À l’appel de Mama Sy, adjointe à la mairie d’Étampes, élus de droite, de gauche, insoumis, écolos, communistes et centristes se serreront les uns contre les autres tels des pingouins sur la banquise pour dénoncer le sort tragique de ceux qui n’ont pas pu bénéficier des hôtels Formule 1, manoirs et autres locaux si facilement réquisitionnés pour abriter le roi migrant.

Il va sans dire que cette bande de réfrigérés éphémères n’abordera pas ce « deux poids deux mesures » qui voit de nouveaux arrivants être préférés au citoyen SDF local. Pas davantage il ne faudra compter sur ces congelés d’un soir pour s’étonner de la mise à disposition, d’un coup de baguette magique, de milliers de mètres carrés qui n’avaient, jusque-là, jamais été proposés même par les froidures les plus polaires. Tout au plus ouvrait-on quelques stations de métro…
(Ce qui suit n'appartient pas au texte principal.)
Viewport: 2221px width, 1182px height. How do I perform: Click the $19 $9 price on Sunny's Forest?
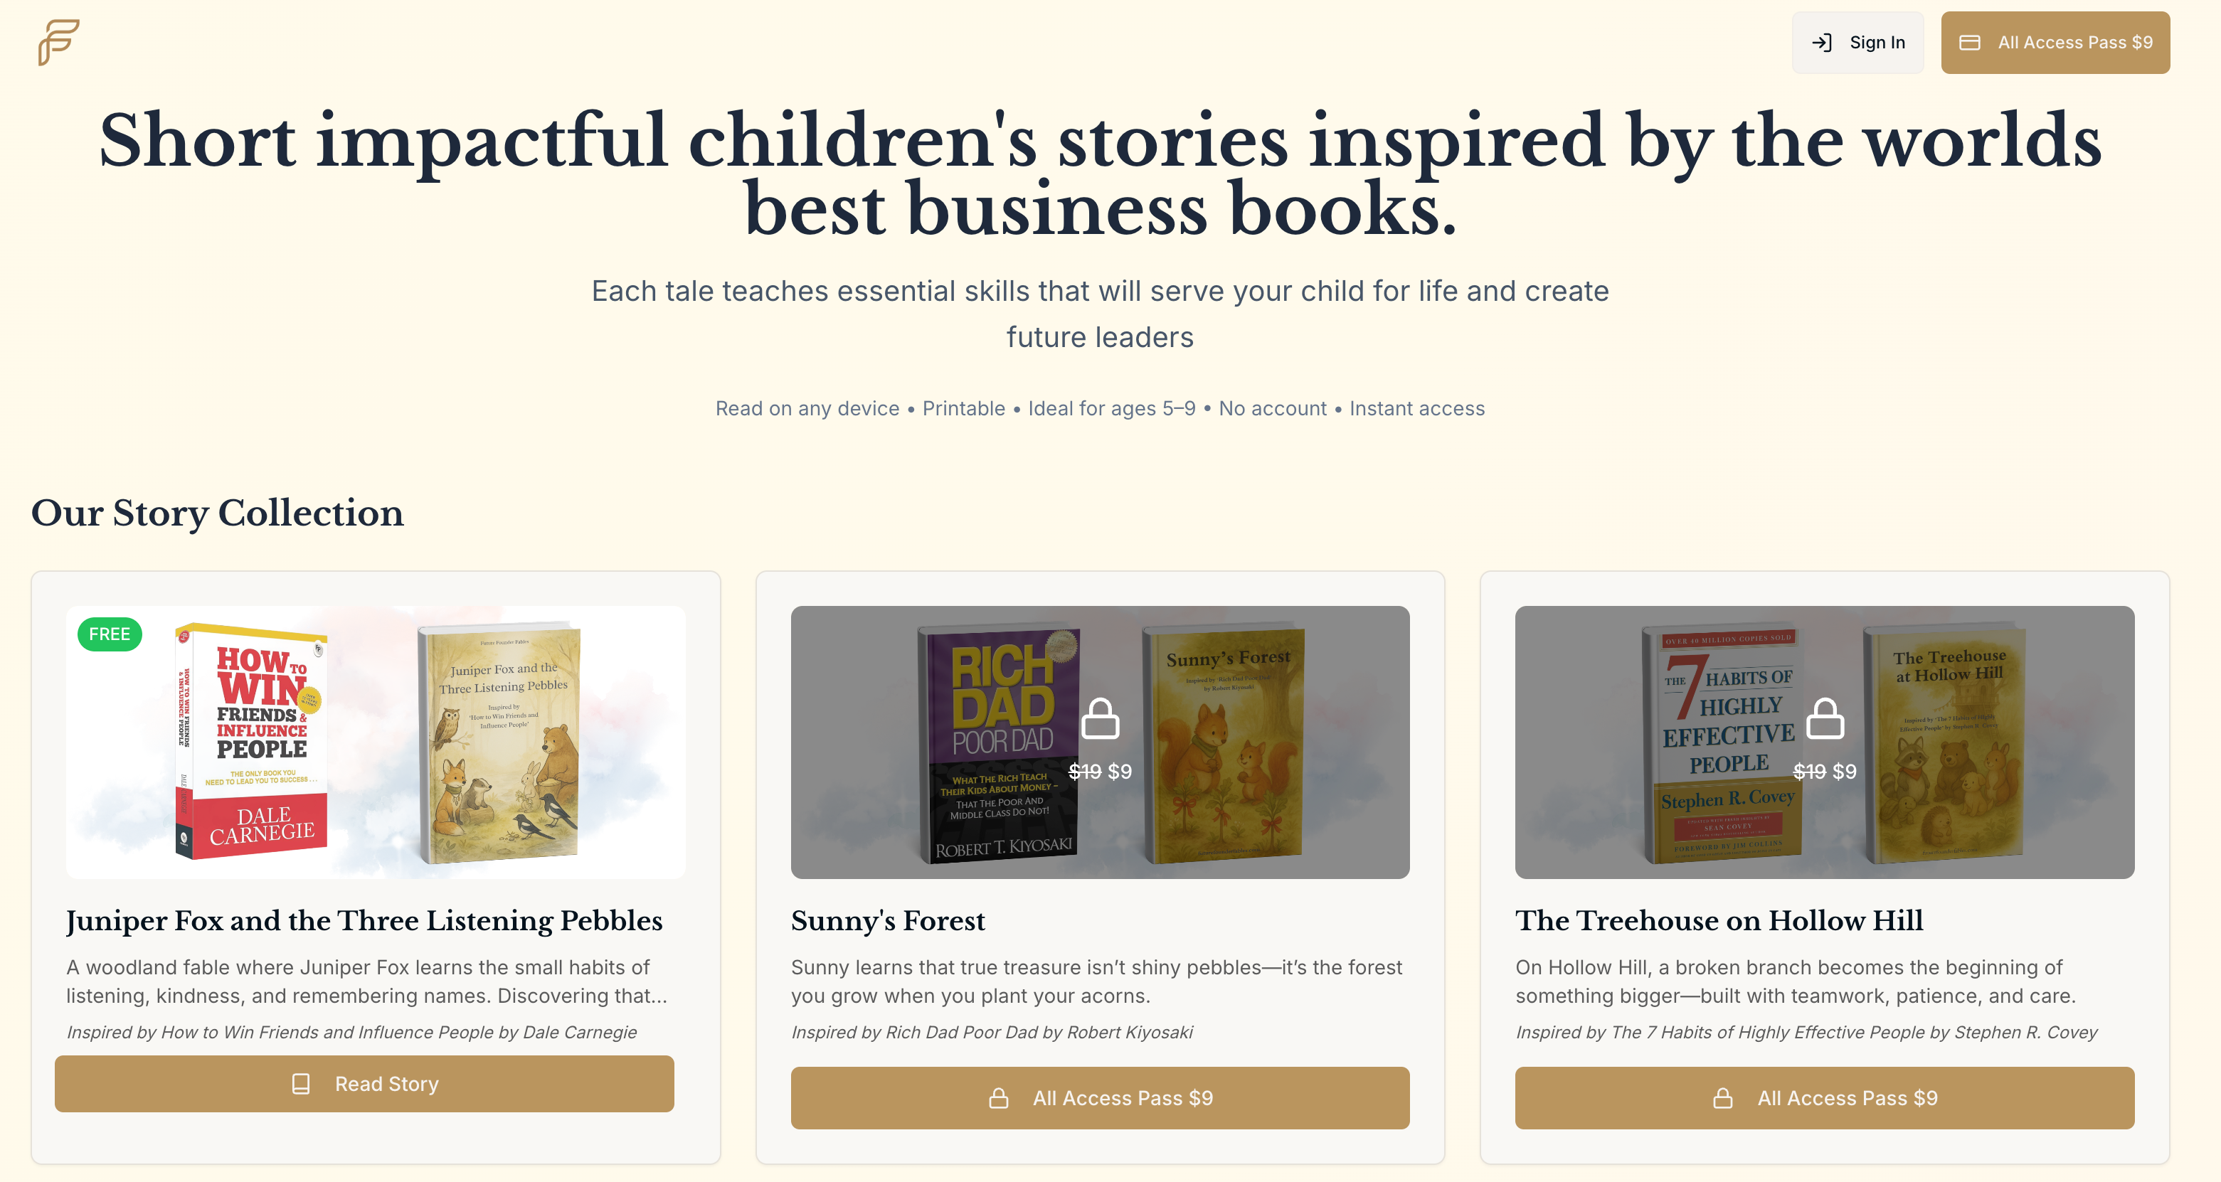coord(1100,772)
Cinquante mobilisés dans un combat louable, mais tous issus de partis bien-pensants qui n’ont pas manqué d’approuver et, parfois même, d’œuvrer en faveur de cette charité bizarre qui délaisse le proche au profit du lointain. Des cas de SDF virés pour laisser la place à des migrants ont été signalés çà et là sans qu’aucun élu-pingouin ne s’en indigne.
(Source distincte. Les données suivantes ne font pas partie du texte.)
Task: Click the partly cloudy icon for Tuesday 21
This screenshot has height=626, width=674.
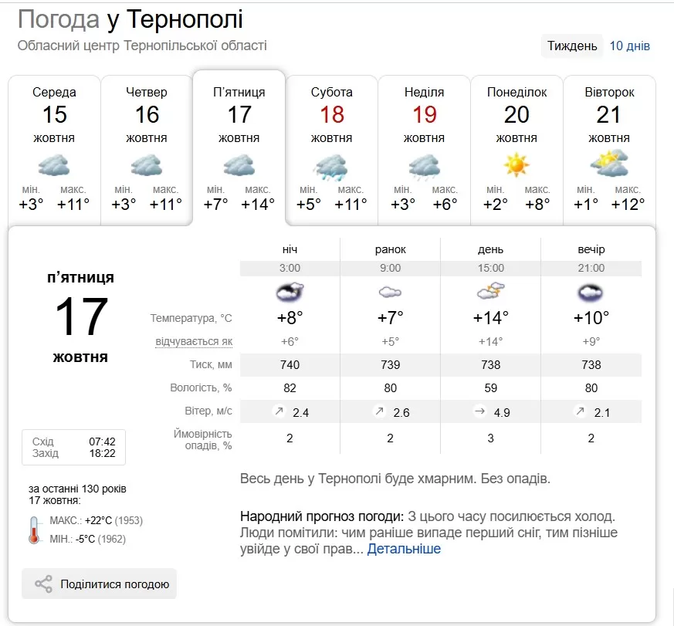Action: click(x=609, y=164)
L’attitude n’est pas sans rappeler la fourmi de la fable de La Fontaine « fort dépourvue quand la bise fut venue ». Le palmipède politique a la prise de conscience tardive. « Nous demandons la réquisition des locaux vides. Il ne s’agit pas de dire c’est la faute d’untel ou untel », déclare l’instigatrice du mouvement. La faute à « pas de chance », en quelque sorte. Creuser la question reviendrait peut-être à découvrir qu’ils sont de près ou de loin l’une des causes de la situation qu’ils dénoncent… Embêtant. Envoyés de la gare d’Austerlitz à celle de Waterloo. Réveil brutal.

Les élus se contenteront donc d’un bla-bla de bon aloi et de quelques cuillerées à soupe de moraline pour se réchauffer. « Eh bien, pleurez, maintenant », aurait conclu La Fontaine, sans aucun égard pour le sans-abri transi qui fait les frais de ces faux-semblants.